Почему я вообще туда хожу — в моей мастерской свояк живет, художник Башлыков Володя, а мастерская фондовская, и, если я взносы не буду платить, могут отобрать. Мне ее купить предложили, но первый этаж, хрущевка, завтра ее сломают — а там 400 баксов метр. Я был там в прошлом году, взносы платил. Вот так я, ваш покорный слуга, и живу. Очень недоволен современной жизнью, которую откровенно не понимаю и понимать не хочу. У меня все симпатии старые остались. И вообще, мне XIX век ближе, чем XX. И фотографию я люблю XIX века, а не современную. Не люблю ни Родченко, ни Лисицкого фотографии формальные. Не люблю современные инсталляции, объекты всякие. Конечно, в поп-арте есть вещи замечательные, ранний Джаспер Джонс или Раушенберг — я огромную выставку в Помпиду видел. Но потом-то все в коммерцию превратилось. Я Моранди люблю — на нем искусство кончилось. Я серьезно отношусь к Пикассо, к Дюшану, я понимаю, что это такое. Вот на что богоборец Дюшан, но он же себя не рекламировал, и никакой тусовки вокруг него не было. В парижской школе тусовки не было, они были связаны чисто географически — вокруг была чужая история, чужая страна, сами они были ущемленные эмигранты.

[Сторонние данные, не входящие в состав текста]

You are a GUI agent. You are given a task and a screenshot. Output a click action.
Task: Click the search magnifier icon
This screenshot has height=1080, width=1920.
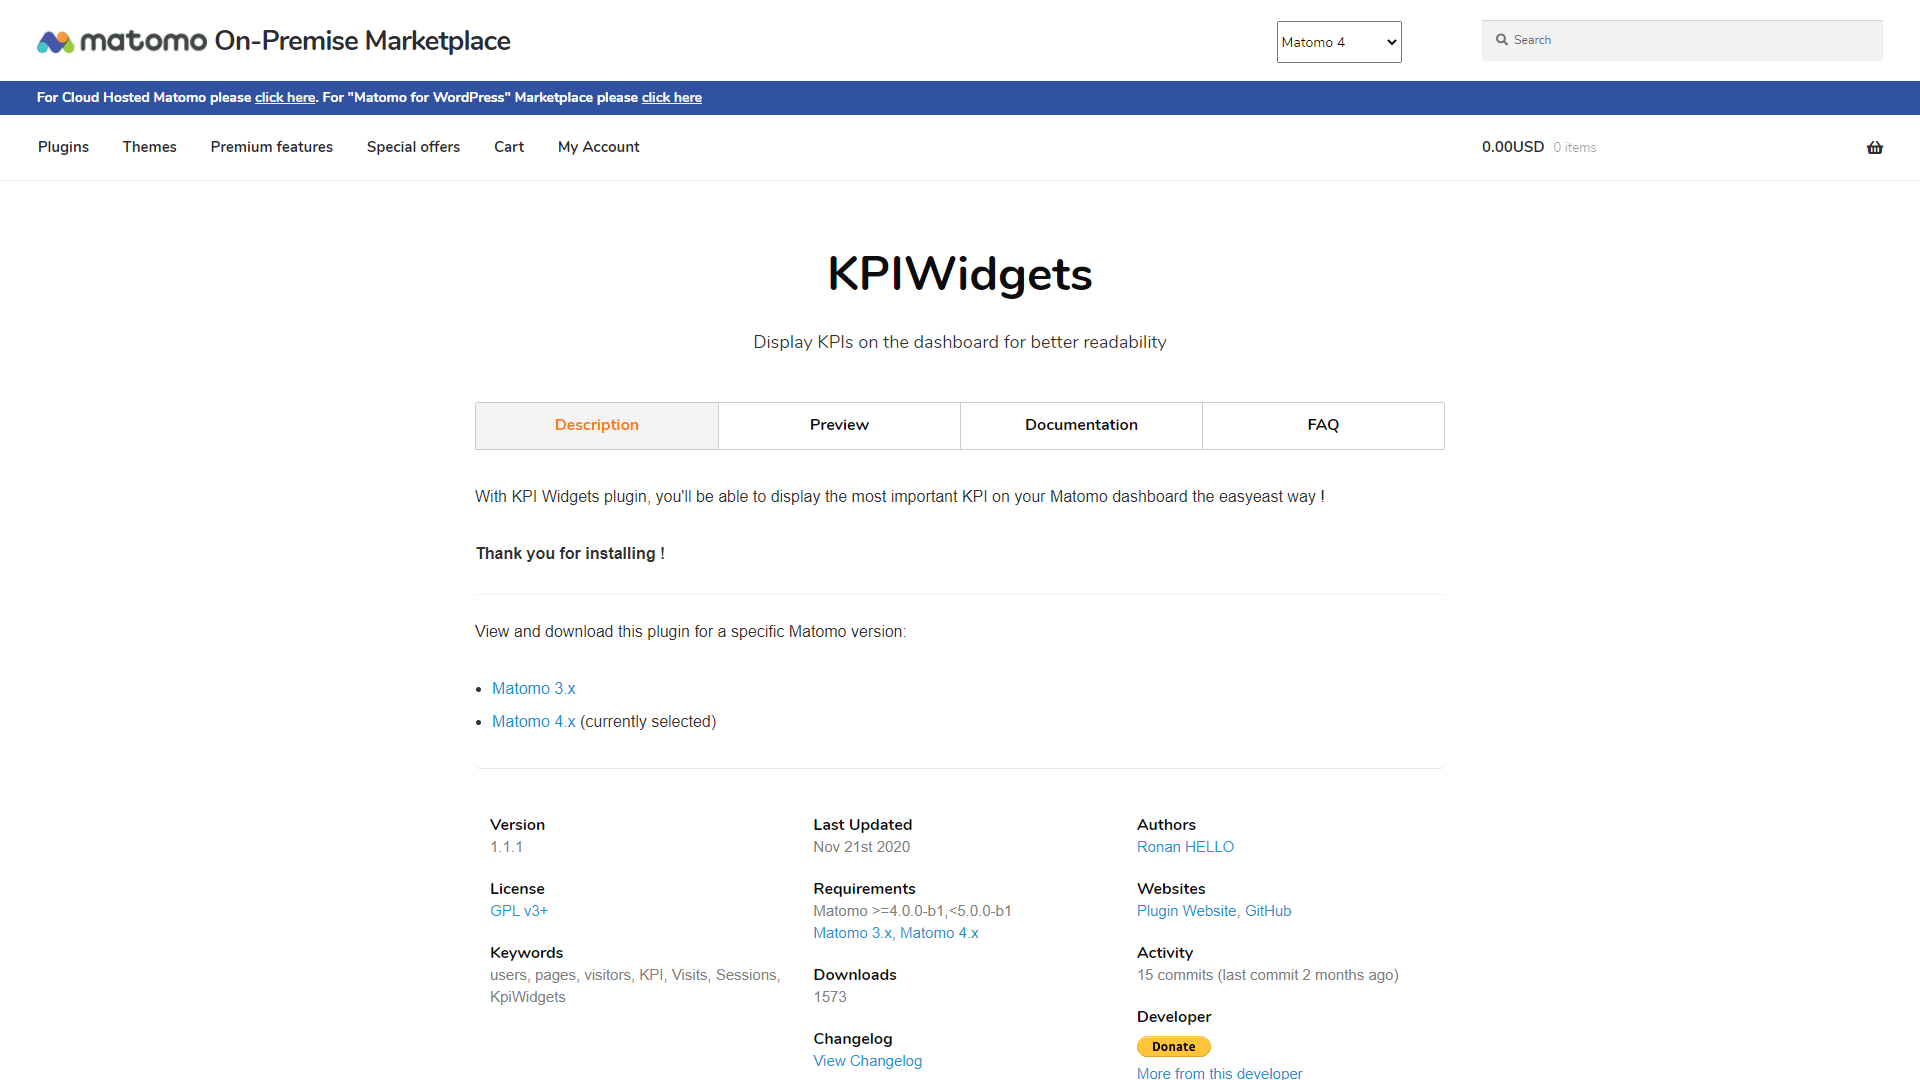[1501, 40]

Да! Сейчас в Париже была выставка Старицкой, Маркадэ сделал. Но это просто похоже на Лиду Мастеркову, один к одному. Они никому не нужны были. Это была экзистенция в чистом виде. Тогда и экзистенциализм во Франции возник — мне ближе Камю, но не Сартр. Как художник я знаю, что во французскую культуру с улицы войти практически невозможно. И есть хорошие художники, которые никогда туда не попадут. У меня есть замечательный приятель, художник Пизар, который 50 лет назад приехал во Францию, да так и остался. Мы очень близкие друзья. Жена его работала в издательстве «Галлимар» всю жизнь, а Пизар стал знаменитым полиграфистом. И он мне рассказывал: «Получил я паспорт французский, прихожу к своим приятелям — французам и говорю: вот, старики, я теперь француз! А они: „Ты никогда не будешь французом!44
» И я смотрю, как они устраивают приемы, — у них вообще французов очень мало. Прежде всего, ты должен хорошо знать французский язык. Или вообще его не знать. Старик Мансуров всю жизнь прожил в Париже и не говорил по-французски. Это мне Ренэ Герра рассказывал. Сутин не говорил по-французски, только на идиш. Есть дебилы вроде меня — я никогда не учил и не хотел учить язык. Эгоизм, конечно, но я хотел себя сохранить. Если б я знал французский, я бы полез бы сейчас очень высоко, но мне это не нужно!Тот, кто мог здесь жить при Совдепии, имея образование и работу, на Западе устраивался адекватно, получал нормальное место в жизни. Конечно, надо знать английский язык — без этого невозможно. Даже идеологи, даже большевики. Вот, скажем, советолог Дмитрий Сайме. Сын Дины Каминской, бывший комсомолец из горкома. Сидел здесь с трубкой, уже лысоватый, а в начале 80-х уехал и прекрасную карьеру сделал в Америке. Но я говорю о художниках. Ведь Целков, Зеленин, тот же Воробьев уехали с полной иллюзией по поводу свободы. Приехали и начали ругать коммунистов. А ругать коммунистов запрещено было во Франции. Нельзя было рот раскрыть. На тебя смотрели как на сумасшедшего. Ведь если, по словам Рабина, ты раскрывал рот, то выглядел полным идиотом. Злопыхателем. Французы очень идеологичны, поэтому традиционно все деятели культуры — коммунисты. Начиная с Пикассо. И их молчание сыграло большую роль в том, что ГБ стала преследовать Солженицына. Сартр прекрасно знал, что лагеря были, но молчал — выгодно было. А когда началось разоблачение, правые использовали эту ситуацию. Но художники не виноваты — не только им это повредило. Когда приезжал Брежнев в Париж, Борису Зайцеву запретили выходить на улицу. Вокруг его дома был кордон полиции. А Зайцеву было 80 лет, и он вообще не политик. Ведь что такое эмигрант для какого-нибудь мистера Твистера? Ноль. Вот они и погрузились в русскоязычную среду.